# Task to carry out:
One part of the entries below is wanted: the lines from the one containing "Inhalt entsperren [button] (84, 2209)" through the one containing "Fetish (24, 1688)". Write those out exactly and nothing else.

Input data START

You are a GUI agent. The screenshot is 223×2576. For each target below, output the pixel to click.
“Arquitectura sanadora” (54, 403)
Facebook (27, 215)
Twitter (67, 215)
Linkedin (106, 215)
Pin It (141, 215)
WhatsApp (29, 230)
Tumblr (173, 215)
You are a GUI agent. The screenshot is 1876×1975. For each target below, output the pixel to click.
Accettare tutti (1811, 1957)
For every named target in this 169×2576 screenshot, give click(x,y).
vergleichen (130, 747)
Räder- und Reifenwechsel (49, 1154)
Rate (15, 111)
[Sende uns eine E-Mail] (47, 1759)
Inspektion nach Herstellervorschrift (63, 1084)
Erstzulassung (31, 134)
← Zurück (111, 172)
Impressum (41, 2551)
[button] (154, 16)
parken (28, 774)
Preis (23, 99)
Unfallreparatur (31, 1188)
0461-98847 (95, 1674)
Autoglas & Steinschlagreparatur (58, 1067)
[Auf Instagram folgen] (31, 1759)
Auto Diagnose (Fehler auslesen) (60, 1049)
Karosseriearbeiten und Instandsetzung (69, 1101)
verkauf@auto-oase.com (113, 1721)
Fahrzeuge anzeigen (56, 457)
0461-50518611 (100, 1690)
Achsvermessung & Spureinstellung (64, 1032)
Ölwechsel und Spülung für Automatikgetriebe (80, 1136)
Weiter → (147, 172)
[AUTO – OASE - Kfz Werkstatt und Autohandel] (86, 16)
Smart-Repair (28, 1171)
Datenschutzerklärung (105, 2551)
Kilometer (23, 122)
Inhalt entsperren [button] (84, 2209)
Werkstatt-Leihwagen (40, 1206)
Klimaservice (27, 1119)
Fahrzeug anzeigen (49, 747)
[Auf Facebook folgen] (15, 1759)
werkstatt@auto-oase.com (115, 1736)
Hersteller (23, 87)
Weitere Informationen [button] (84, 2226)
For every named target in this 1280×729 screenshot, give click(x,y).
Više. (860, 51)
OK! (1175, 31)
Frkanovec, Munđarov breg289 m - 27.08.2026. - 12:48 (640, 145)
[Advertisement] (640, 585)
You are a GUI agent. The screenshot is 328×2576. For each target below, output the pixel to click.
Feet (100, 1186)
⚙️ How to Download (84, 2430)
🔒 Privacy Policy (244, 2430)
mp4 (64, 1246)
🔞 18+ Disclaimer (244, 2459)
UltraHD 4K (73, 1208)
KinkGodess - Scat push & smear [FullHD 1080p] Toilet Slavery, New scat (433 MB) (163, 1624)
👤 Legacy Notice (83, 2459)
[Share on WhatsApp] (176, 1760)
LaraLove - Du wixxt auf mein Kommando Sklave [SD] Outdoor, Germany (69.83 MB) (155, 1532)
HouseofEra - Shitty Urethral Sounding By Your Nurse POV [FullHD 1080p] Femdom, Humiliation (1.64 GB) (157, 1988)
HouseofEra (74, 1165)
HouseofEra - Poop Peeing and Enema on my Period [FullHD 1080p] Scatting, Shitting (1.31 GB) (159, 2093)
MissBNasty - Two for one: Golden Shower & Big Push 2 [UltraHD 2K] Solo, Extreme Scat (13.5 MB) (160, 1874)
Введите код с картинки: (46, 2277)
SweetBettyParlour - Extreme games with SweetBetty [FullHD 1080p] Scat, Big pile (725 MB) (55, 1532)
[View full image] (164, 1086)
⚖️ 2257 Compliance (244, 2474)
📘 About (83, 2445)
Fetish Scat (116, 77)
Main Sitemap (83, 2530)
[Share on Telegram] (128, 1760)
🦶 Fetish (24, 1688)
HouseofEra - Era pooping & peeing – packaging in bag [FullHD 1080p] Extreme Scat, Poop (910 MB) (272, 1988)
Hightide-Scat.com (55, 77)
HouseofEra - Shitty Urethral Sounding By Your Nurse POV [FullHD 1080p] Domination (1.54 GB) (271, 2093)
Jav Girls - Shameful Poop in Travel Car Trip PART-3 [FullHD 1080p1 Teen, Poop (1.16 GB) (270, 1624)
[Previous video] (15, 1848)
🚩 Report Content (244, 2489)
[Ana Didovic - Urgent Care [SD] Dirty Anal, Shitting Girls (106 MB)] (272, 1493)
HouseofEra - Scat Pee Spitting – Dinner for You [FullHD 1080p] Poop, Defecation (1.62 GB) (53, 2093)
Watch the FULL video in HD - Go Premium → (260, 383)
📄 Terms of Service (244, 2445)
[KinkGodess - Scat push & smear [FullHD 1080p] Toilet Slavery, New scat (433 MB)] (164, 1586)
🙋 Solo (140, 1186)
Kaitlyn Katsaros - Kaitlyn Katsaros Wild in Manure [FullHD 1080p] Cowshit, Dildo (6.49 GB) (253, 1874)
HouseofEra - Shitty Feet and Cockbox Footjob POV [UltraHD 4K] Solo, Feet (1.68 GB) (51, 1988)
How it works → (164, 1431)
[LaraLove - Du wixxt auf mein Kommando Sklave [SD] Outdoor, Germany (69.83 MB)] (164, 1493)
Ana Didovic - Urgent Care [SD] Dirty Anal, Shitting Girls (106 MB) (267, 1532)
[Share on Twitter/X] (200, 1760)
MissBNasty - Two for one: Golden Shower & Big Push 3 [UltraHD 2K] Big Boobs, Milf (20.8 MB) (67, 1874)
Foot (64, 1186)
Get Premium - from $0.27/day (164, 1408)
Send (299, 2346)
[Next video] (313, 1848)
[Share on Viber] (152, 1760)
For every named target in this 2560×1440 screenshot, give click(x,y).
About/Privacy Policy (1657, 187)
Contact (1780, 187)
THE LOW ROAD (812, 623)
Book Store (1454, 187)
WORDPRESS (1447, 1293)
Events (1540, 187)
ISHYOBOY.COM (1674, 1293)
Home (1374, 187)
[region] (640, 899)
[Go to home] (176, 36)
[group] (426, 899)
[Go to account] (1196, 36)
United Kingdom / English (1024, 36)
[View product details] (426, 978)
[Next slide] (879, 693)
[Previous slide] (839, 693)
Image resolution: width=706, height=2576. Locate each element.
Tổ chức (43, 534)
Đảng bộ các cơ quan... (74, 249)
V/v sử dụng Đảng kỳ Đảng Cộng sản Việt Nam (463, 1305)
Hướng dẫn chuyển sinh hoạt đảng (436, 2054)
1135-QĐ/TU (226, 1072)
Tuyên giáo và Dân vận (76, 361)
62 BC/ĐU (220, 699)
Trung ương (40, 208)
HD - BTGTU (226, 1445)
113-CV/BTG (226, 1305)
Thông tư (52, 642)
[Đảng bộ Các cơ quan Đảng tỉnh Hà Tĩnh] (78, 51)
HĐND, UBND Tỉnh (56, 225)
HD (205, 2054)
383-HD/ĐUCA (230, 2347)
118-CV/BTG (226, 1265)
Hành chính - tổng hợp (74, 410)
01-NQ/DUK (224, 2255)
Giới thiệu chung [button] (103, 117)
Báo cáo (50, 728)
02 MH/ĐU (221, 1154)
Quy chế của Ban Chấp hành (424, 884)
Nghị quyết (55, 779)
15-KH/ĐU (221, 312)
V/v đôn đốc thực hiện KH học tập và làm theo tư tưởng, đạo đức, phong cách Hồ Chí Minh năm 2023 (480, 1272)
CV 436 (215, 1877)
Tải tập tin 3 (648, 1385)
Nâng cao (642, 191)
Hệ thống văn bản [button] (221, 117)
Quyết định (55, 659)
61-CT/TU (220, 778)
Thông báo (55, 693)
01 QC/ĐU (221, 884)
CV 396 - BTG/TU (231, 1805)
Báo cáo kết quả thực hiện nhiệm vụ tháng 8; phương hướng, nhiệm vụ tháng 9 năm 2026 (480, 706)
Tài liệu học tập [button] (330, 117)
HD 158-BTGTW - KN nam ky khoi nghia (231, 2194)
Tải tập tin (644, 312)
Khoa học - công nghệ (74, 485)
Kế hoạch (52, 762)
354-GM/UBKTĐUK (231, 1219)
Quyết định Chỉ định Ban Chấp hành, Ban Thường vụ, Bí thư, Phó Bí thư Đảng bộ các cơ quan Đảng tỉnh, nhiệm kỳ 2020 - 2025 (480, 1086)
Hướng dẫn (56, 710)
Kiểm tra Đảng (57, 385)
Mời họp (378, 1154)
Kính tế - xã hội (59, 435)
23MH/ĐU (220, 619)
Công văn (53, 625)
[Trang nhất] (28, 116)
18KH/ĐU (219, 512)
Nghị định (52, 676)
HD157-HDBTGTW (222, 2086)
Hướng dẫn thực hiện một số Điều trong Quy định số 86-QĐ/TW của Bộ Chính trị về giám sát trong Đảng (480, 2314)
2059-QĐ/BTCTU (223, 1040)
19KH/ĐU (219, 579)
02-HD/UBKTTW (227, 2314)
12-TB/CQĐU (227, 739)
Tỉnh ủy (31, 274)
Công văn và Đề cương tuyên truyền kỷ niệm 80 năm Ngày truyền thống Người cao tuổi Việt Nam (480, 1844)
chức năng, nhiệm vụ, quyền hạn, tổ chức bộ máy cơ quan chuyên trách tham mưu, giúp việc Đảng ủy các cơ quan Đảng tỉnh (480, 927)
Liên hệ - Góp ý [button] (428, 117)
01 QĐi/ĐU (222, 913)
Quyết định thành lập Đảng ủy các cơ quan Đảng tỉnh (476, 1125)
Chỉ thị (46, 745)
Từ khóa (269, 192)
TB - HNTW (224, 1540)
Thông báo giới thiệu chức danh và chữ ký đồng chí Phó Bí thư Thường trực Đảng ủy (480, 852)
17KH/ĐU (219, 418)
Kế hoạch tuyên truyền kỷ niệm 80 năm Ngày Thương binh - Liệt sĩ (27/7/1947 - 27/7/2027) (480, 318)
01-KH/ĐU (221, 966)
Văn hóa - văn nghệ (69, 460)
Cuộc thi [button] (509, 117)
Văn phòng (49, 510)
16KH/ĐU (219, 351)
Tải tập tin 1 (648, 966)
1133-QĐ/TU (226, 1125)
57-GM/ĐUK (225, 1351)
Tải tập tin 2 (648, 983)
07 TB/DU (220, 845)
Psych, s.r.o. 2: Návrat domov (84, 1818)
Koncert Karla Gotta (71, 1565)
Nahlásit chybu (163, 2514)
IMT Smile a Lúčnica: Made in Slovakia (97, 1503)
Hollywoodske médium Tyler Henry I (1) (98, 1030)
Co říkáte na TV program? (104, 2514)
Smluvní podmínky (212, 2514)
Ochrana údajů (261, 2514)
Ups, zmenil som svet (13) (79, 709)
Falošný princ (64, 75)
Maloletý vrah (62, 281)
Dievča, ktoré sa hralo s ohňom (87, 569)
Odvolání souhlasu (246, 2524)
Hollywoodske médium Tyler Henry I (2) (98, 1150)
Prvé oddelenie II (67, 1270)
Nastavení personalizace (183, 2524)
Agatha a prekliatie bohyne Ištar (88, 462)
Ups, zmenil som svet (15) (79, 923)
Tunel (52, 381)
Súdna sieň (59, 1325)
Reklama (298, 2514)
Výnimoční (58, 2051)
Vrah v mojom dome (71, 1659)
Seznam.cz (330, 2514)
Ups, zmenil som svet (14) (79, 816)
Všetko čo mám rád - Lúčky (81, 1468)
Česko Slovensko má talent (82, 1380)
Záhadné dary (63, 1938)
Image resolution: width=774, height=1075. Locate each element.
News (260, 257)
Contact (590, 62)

Input data END

# Solution below:
Inhalt entsperren [button] (84, 2209)
Werkstatt-Leihwagen (40, 1206)
Klimaservice (27, 1119)
Fahrzeug anzeigen (49, 747)
[Auf Facebook folgen] (15, 1759)
werkstatt@auto-oase.com (115, 1736)
Hersteller (23, 87)
Weitere Informationen [button] (84, 2226)
For every named target in this 1280×729 screenshot, give click(x,y).
Više. (860, 51)
OK! (1175, 31)
Frkanovec, Munđarov breg289 m - 27.08.2026. - 12:48 (640, 145)
[Advertisement] (640, 585)
You are a GUI agent. The screenshot is 328×2576. For each target below, output the pixel to click.
Feet (100, 1186)
⚙️ How to Download (84, 2430)
🔒 Privacy Policy (244, 2430)
mp4 (64, 1246)
🔞 18+ Disclaimer (244, 2459)
UltraHD 4K (73, 1208)
KinkGodess - Scat push & smear [FullHD 1080p] Toilet Slavery, New scat (433 MB) (163, 1624)
👤 Legacy Notice (83, 2459)
[Share on WhatsApp] (176, 1760)
LaraLove - Du wixxt auf mein Kommando Sklave [SD] Outdoor, Germany (69.83 MB) (155, 1532)
HouseofEra - Shitty Urethral Sounding By Your Nurse POV [FullHD 1080p] Femdom, Humiliation (1.64 GB) (157, 1988)
HouseofEra (74, 1165)
HouseofEra - Poop Peeing and Enema on my Period [FullHD 1080p] Scatting, Shitting (1.31 GB) (159, 2093)
MissBNasty - Two for one: Golden Shower & Big Push 2 [UltraHD 2K] Solo, Extreme Scat (13.5 MB) (160, 1874)
Введите код с картинки: (46, 2277)
SweetBettyParlour - Extreme games with SweetBetty [FullHD 1080p] Scat, Big pile (725 MB) (55, 1532)
[View full image] (164, 1086)
⚖️ 2257 Compliance (244, 2474)
📘 About (83, 2445)
Fetish Scat (116, 77)
Main Sitemap (83, 2530)
[Share on Telegram] (128, 1760)
🦶 Fetish (24, 1688)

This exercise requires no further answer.